* Begin PROVIDED ENTRIES *

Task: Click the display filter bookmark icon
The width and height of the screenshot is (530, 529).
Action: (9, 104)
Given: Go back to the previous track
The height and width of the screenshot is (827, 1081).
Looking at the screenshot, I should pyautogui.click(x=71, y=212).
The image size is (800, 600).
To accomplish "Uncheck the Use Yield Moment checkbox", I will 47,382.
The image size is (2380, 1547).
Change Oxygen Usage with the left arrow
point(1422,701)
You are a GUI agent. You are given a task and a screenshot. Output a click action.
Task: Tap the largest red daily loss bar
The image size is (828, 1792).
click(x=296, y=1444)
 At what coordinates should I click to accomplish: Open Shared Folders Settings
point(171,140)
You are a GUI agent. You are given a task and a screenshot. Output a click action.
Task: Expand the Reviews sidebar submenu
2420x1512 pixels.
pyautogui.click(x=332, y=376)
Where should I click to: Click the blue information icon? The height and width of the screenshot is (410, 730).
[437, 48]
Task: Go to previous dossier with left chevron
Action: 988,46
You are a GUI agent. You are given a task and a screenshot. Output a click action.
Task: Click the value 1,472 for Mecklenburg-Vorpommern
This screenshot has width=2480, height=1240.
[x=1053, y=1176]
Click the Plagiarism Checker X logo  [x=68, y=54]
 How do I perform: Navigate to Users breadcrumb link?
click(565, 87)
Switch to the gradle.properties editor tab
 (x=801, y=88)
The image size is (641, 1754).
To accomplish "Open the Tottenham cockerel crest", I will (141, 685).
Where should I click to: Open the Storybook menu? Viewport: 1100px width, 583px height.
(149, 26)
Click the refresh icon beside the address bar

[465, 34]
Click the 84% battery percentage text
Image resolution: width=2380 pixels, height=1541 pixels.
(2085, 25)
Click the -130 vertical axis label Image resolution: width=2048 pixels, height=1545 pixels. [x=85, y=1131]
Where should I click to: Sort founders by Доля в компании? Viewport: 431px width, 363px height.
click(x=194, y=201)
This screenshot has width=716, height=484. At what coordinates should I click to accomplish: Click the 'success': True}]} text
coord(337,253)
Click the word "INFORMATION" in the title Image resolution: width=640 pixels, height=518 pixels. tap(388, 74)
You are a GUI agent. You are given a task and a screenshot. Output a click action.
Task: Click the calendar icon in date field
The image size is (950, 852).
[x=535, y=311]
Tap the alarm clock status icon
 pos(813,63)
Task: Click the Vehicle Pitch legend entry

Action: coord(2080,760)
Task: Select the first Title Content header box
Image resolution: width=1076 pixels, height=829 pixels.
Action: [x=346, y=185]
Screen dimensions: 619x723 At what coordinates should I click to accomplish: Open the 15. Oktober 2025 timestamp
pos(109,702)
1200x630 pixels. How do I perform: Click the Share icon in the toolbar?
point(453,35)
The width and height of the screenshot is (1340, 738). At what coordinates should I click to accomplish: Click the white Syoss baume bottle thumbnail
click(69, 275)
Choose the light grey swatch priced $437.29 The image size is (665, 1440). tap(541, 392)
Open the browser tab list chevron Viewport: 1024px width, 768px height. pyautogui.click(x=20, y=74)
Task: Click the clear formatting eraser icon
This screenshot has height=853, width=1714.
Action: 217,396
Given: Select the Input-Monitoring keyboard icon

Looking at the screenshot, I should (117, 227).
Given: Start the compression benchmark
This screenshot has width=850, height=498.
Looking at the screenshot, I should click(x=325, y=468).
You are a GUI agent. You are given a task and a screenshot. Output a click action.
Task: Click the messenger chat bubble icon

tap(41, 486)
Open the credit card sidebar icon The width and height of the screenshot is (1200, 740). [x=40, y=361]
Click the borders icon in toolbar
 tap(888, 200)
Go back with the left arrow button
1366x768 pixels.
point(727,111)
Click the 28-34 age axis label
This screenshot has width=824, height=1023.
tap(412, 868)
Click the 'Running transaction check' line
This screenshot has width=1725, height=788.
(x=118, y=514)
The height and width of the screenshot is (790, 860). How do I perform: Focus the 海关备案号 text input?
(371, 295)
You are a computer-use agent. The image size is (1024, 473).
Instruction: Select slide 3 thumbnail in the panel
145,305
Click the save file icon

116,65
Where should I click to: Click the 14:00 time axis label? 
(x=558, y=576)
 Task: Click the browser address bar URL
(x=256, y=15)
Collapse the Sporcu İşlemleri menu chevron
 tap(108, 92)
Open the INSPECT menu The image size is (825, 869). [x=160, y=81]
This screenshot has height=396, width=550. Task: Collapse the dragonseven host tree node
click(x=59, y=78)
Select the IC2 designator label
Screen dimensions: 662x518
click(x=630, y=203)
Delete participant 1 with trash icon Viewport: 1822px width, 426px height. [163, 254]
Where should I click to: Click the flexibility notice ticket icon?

* End PROVIDED ENTRIES *

Please return these records line for line, with no changes.

-- RESULT OF THIS TASK --
Task: Click the display filter bookmark icon
The width and height of the screenshot is (530, 529).
Action: (9, 104)
Given: Go back to the previous track
The height and width of the screenshot is (827, 1081).
Looking at the screenshot, I should pyautogui.click(x=71, y=212).
The image size is (800, 600).
To accomplish "Uncheck the Use Yield Moment checkbox", I will 47,382.
The image size is (2380, 1547).
Change Oxygen Usage with the left arrow
point(1422,701)
You are a GUI agent. You are given a task and a screenshot. Output a click action.
Task: Tap the largest red daily loss bar
The image size is (828, 1792).
click(x=296, y=1444)
 At what coordinates should I click to accomplish: Open Shared Folders Settings
point(171,140)
You are a GUI agent. You are given a task and a screenshot. Output a click action.
Task: Expand the Reviews sidebar submenu
2420x1512 pixels.
pyautogui.click(x=332, y=376)
Where should I click to: Click the blue information icon? The height and width of the screenshot is (410, 730).
[437, 48]
Task: Go to previous dossier with left chevron
Action: 988,46
You are a GUI agent. You are given a task and a screenshot. Output a click action.
Task: Click the value 1,472 for Mecklenburg-Vorpommern
This screenshot has width=2480, height=1240.
[x=1053, y=1176]
Click the Plagiarism Checker X logo  [x=68, y=54]
 How do I perform: Navigate to Users breadcrumb link?
click(565, 87)
Switch to the gradle.properties editor tab
 (x=801, y=88)
The image size is (641, 1754).
To accomplish "Open the Tottenham cockerel crest", I will (141, 685).
Where should I click to: Open the Storybook menu? Viewport: 1100px width, 583px height.
(149, 26)
Click the refresh icon beside the address bar

[465, 34]
Click the 84% battery percentage text
Image resolution: width=2380 pixels, height=1541 pixels.
(2085, 25)
Click the -130 vertical axis label Image resolution: width=2048 pixels, height=1545 pixels. [x=85, y=1131]
Where should I click to: Sort founders by Доля в компании? Viewport: 431px width, 363px height.
click(x=194, y=201)
This screenshot has width=716, height=484. At what coordinates should I click to accomplish: Click the 'success': True}]} text
coord(337,253)
Click the word "INFORMATION" in the title Image resolution: width=640 pixels, height=518 pixels. tap(388, 74)
You are a GUI agent. You are given a task and a screenshot. Output a click action.
Task: Click the calendar icon in date field
The image size is (950, 852).
[x=535, y=311]
Tap the alarm clock status icon
 pos(813,63)
Task: Click the Vehicle Pitch legend entry

Action: coord(2080,760)
Task: Select the first Title Content header box
Image resolution: width=1076 pixels, height=829 pixels.
Action: [x=346, y=185]
Screen dimensions: 619x723 At what coordinates should I click to accomplish: Open the 15. Oktober 2025 timestamp
pos(109,702)
1200x630 pixels. How do I perform: Click the Share icon in the toolbar?
point(453,35)
The width and height of the screenshot is (1340, 738). At what coordinates should I click to accomplish: Click the white Syoss baume bottle thumbnail
click(69, 275)
Choose the light grey swatch priced $437.29 The image size is (665, 1440). tap(541, 392)
Open the browser tab list chevron Viewport: 1024px width, 768px height. pyautogui.click(x=20, y=74)
Task: Click the clear formatting eraser icon
This screenshot has height=853, width=1714.
Action: 217,396
Given: Select the Input-Monitoring keyboard icon

Looking at the screenshot, I should (117, 227).
Given: Start the compression benchmark
This screenshot has width=850, height=498.
Looking at the screenshot, I should click(x=325, y=468).
You are a GUI agent. You are given a task and a screenshot. Output a click action.
Task: Click the messenger chat bubble icon

tap(41, 486)
Open the credit card sidebar icon The width and height of the screenshot is (1200, 740). [x=40, y=361]
Click the borders icon in toolbar
 tap(888, 200)
Go back with the left arrow button
1366x768 pixels.
point(727,111)
Click the 28-34 age axis label
This screenshot has width=824, height=1023.
tap(412, 868)
Click the 'Running transaction check' line
This screenshot has width=1725, height=788.
(x=118, y=514)
The height and width of the screenshot is (790, 860). How do I perform: Focus the 海关备案号 text input?
(371, 295)
You are a computer-use agent. The image size is (1024, 473).
Instruction: Select slide 3 thumbnail in the panel
145,305
Click the save file icon

116,65
Where should I click to: Click the 14:00 time axis label? 
(x=558, y=576)
 Task: Click the browser address bar URL
(x=256, y=15)
Collapse the Sporcu İşlemleri menu chevron
 tap(108, 92)
Open the INSPECT menu The image size is (825, 869). [x=160, y=81]
This screenshot has height=396, width=550. Task: Collapse the dragonseven host tree node
click(x=59, y=78)
Select the IC2 designator label
Screen dimensions: 662x518
click(x=630, y=203)
Delete participant 1 with trash icon Viewport: 1822px width, 426px height. [163, 254]
Where should I click to: Click the flexibility notice ticket icon?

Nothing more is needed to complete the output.